Lot 3506
  • 3506


7,000,000 - 9,000,000 HKD
bidding is closed


  • overall 22.2 cm, 8 3/4  in.; disc 10.3 cm, 4 in.
the finely worked jade bi disc decorated with an overall array of small raised spirals on both sides, the outer edge inscribed in the jiashen year (corresponding to 1764) with a long inscription composed by the Qianlong Emperor and inscribed to his order, finished with a seal taiyu ('supreme jade'), the stone of a pale honey-brown colour with dark brown inclusions at the rim and with small patches of encrustation; mounted within an exquisitely carved zitan table screen, the front with a central carved wood boss with the trigram qian surrounded by dragons (long) to form the well-known rebus on the Emperor's name, locking into the back panel to secure the jade, the dragons repeated on the reverse around the circular panel carved and picked out in gold in lishu with an almost identical inscription, differing only in the date being zhongchun as opposed to chunri, and followed by two different seals bide ('compare yourself to jade') and langrun ('bright and lustrous'), the frame and stand carved overall in archaistic style and supported at the sides by four dragons carved in the round


Sotheby's Hong Kong, 4th November 1997, lot 1201.

Catalogue Note

With a personal interest and deep veneration for antiquities, the Qianlong Emperor was known to have been a great collector and connoisseur.

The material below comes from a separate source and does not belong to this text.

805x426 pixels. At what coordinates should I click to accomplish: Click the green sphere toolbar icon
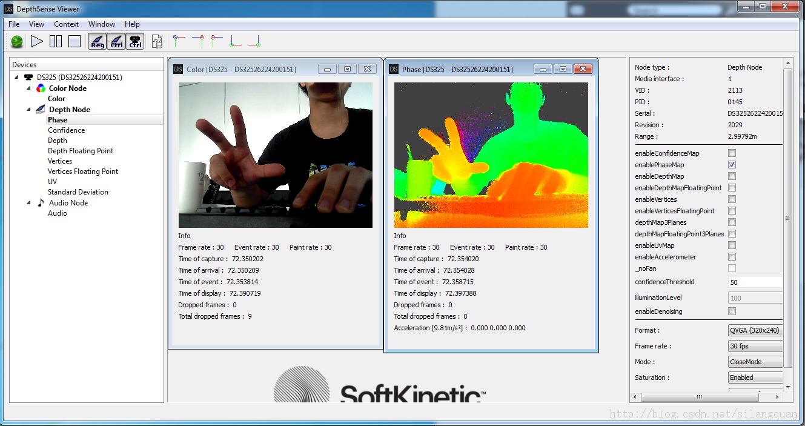[17, 41]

His extensive collection was unsurpassed by any other emperor in Chinese history. The Qianlong Emperor had a special reverence in jade, in particular those from the Xia, Shang and Zhou dynasties. In fact, the surviving collection of archaic jades in the Qing court collection was mostly from the personal collection of the Qianlong Emperor. The Emperor was known to have been authenticating and classifying his own collection; and at times composed poems for special pieces of his endearment. Taking great precautions in keeping his cherished collection safe, he would commission table screens crafted from high-quality timber where his treasured archaic jades would be mounted on, and display them across various palaces and halls, thus creating a unique interior setting in the court. The Qianlong Emperor’s metrical compositions were prolific, amongst his 40,000 poems, over 800 are related to jade. He believed that while paper could last a thousand years, jade — the crystallised essence of heaven and earth — was indestructible. Consequently, he made a number of commissions reproducing calligraphic masterpieces on jade, or engraving his complimentary verses directly on archaic jades.

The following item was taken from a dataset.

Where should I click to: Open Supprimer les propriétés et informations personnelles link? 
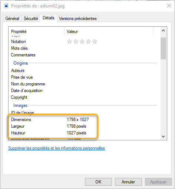tap(56, 148)
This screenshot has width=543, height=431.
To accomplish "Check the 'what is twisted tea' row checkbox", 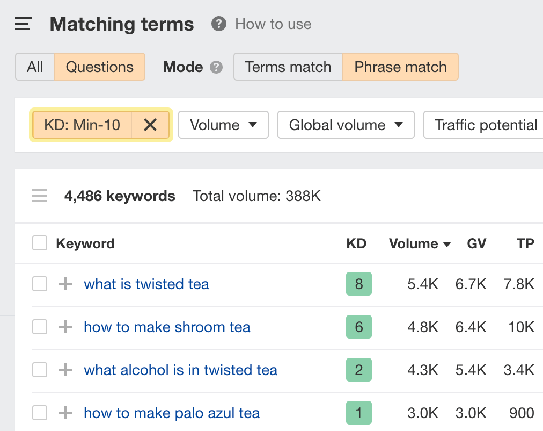I will (x=40, y=284).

The poem, entitled Jade ‘grain’ disc of the Han dynasty, is recorded in the Qing Gaozong yuzhi shiwen quanji [Anthology of imperial Qianlong poems and text], Yuzhi shi san ji [Imperial poetry, vol. 3], juan 37, p. 24 (fig. 1) and can be translated as follows:

Jade pattern blurred by mud, its sheen is veiled,
An aspect like a wise old man, weather-beaten but not broken.
The beauty before my eyes more than a thousand years old,  
Proportions calculated, circles well rounded, in admirable harmony. 
Cut and polished, and yet not over-worked, 
Its original spirit is well preserved, 
Its fine grain well protected. What a treasure!

According to the Zaobanchu Archives of the Qing Imperial Household Department, on 19th day of the 3rd month of the 28th year of the Qianlong reign (corresponding to 1763), the Emperor was presented with a Han-dynasty jade bi by the eunuch Ruyi. The Qianlong Emperor commissioned a table screen to be made for the piece, and requested for a drawing to be submitted prior to the making of the screen. On the 28th day of the 3rd month, the table screen for which the drawing had been approved will be made, and the eunuch Ruyi presented the Han-dynasty jade bi for the combination of the works. On the 14th day of the 5th month, the Han-dynasty jade bi mounted in a zitan table screen was presented to the Emperor by eunuch Ruyi.

The present table screen, with the sides of the archaic jade bi and the reverse of the zitan screen both engraved with coherent poems, is a notable work of art combining history and art. It demonstrates the Qianlong Emperor’s artistic soul in advocating antiquity as a source of inspiration for modern designs, and the depth of his personal involvement in his collection.

Several similar zitan screens holding ancient jade bi discs were made for the Qianlong Emperor and inscribed with his poems, most of them today preserved in the National Palace Museum, Taipei. Four related examples with grain-patterned bi, are illustrated in Ch'in Hsiao-yi, Illustrated Catalogue of Ancient Jade Artifacts in the National Palace Museum, Taipei, 1982, pls 63, 68, 188 and 189. Only two related screens, both with plain bi discs, appear to be known outside the National Palace Museum, both sold in our rooms, one with an inscription dated in accordance with 1774, sold in London, 29th March 1977, lot 180; the other with its inscription apparently undated, sold in these rooms, 15th November 1989, lot 503.